Decision No. 18,598
Appeal of SAJADA TOWNSEND, on behalf of her children, from action of the Board of Education of the Niskayuna Central School District regarding residency.
Decision No. 18,598
(July 21, 2025)
Guercio & Guercio, LLP, attorneys for respondent, Erin M. O’Grady-Parent, Esq., of counsel
ROSA., Commissioner.--Petitioner appeals the determination of the Board of Education of the Niskayuna Central School District (“respondent”) that her two children (the “students”) are not district residents. The appeal must be dismissed.
Petitioner registered her younger child in respondent’s district in September 2024. At that time, she indicated that they resided at an address owned by her father (the “in-district address”).
Based on statements made by petitioner, respondent investigated the student’s residency in February and March 2025. Respondent learned that the student’s father owned three vehicles registered to an address in a neighboring district (the “out-of-district address”). Respondent proceeded to conduct surveillance of the in- and out-of-district addresses on ten school day mornings. One or more of the students were observed leaving from the out-of-district address on four of these occasions. Neither petitioner nor the students were observed at the in-district address.
By letter dated March 7, 2025, respondent informed petitioner that it had reason to believe the students did not reside within the district. In response, petitioner submitted documentary evidence as well as a lease and affidavit concerning the in-district address.
On March 26, 2025, respondent informed petitioner of its determination that the students did not reside within the district. This appeal ensued. Petitioner’s request for interim relief was granted on April 22, 2025.
Petitioner asserts that she and the students reside at the in-district address. She indicates that the students spend time with their father at the out-of-district address “3 days a week” until she “gets out of work” at 9:00 p.m. She seeks a determination that the students are district residents.
Respondent argues that its determination is supported by the evidence in the record, particularly its surveillance evidence.
Education Law § 3202 (1) provides, in pertinent part, that “[a] person over five and under twenty-one years of age who has not received a high school diploma is entitled to attend the public schools maintained in the district in which such person resides without the payment of tuition.” The purpose of this provision is to limit a school district’s obligation to provide tuition-free education to students whose parents or legal guardians reside within the district, as a child’s residence is presumed to be that of his or her parents or legal guardians (Appeal of Powell, 57 Ed Dept Rep, Decision No. 17,320; Appeal of Polynice, 48 id. 490, Decision No. 15,927; see Catlin v Sobol, 77 NY2d 552, 559-560 [1991]). “Residence” for purposes of Education Law § ]3202 is established by physical presence as an inhabitant within the district and intent to remain (Longwood Cent. School Dist. v Springs Union Free School Dist., 1 NY3d 385, 389 [2004]; Appeal of Powell, 57 Ed Dept Rep, Decision No. 17,320).

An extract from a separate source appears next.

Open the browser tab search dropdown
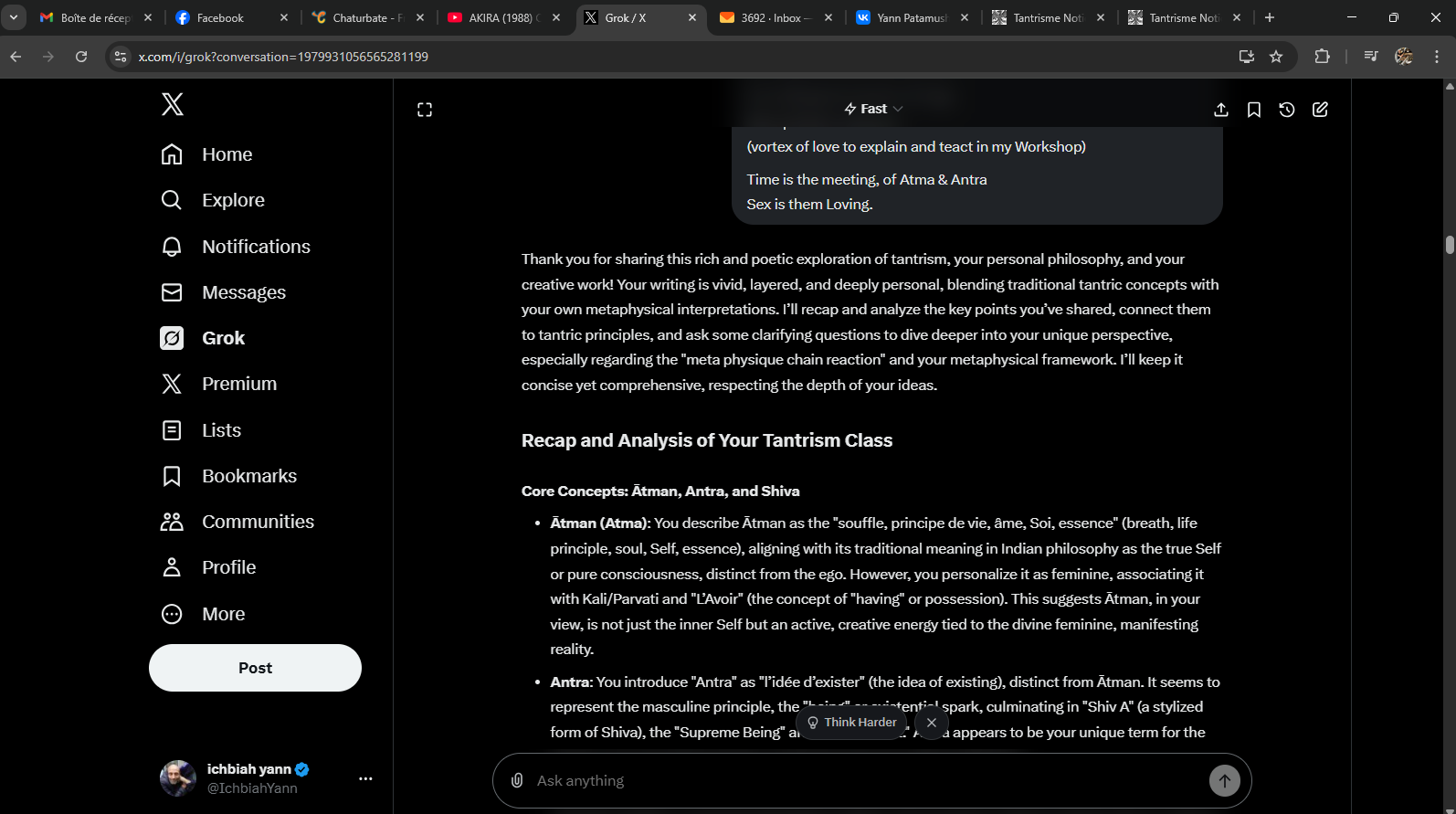Screen dimensions: 1456x814 14,17
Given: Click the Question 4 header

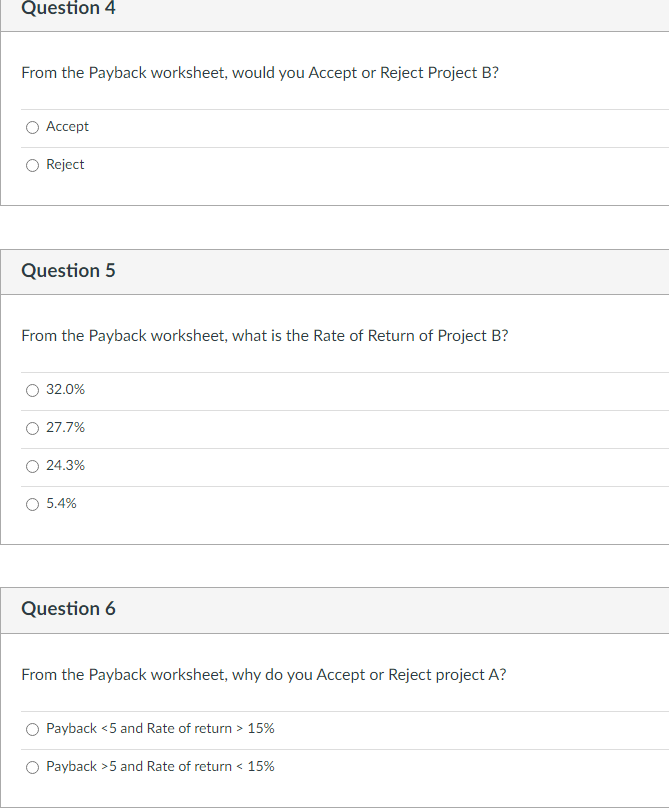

A residency determination will not be set aside unless it is arbitrary and capricious (Appeal of Powell, 57 Ed Dept Rep, Decision No. 17,320; Appeal of White, 48 id. 295, Decision No. 15,863). In an appeal to the Commissioner, the petitioner has the burden of demonstrating a clear legal right to the relief requested (Appeal of Powell, 57 Ed Dept Rep, Decision No. 17,320; Appeal of White, 48 id. 295, Decision No. 15,863).
Petitioner has not met her burden of proving that the students reside within respondent’s district. As evidence, petitioner submits a copy of her driver’s license bearing the in-district address and an affidavit of her grandfather asserting that the students have resided therein since September 2024.
This documentary evidence is unpersuasive when weighed against respondent’s surveillance evidence (see Appeal of Mauro, 58 Ed Dept Rep, Decision No. 17,494; Appeal of Brown, 54 id., Decision No. 16,644; Appeal of Gay, 54 id., Decision No. 16,636). As indicated above, an investigator observed petitioner and one or more of the students departing from the out-of-district address on four out of ten school mornings. The investigator did not observe petitioner or the students at the in-district address.[1] While petitioner asserts that the students only visit the out-of-district address three afternoons per week, the surveillance suggests a much greater degree of physical presence. As such, respondent’s determination cannot be considered arbitrary or capricious.
THE APPEAL IS DISMISSED.
END OF FILE
[1] Additionally, following commencement of this appeal, respondent conducted surveillance on three school day mornings in April 2025. Petitioner and the student were not observed at the in-district address but were observed, on one occasion, departing from the out-of-district address. While it does not affect the outcome of this appeal, I have nevertheless accepted this evidence in my discretion (Appeal of J.R., 62 Ed Dept Rep, Decision No. 18,193).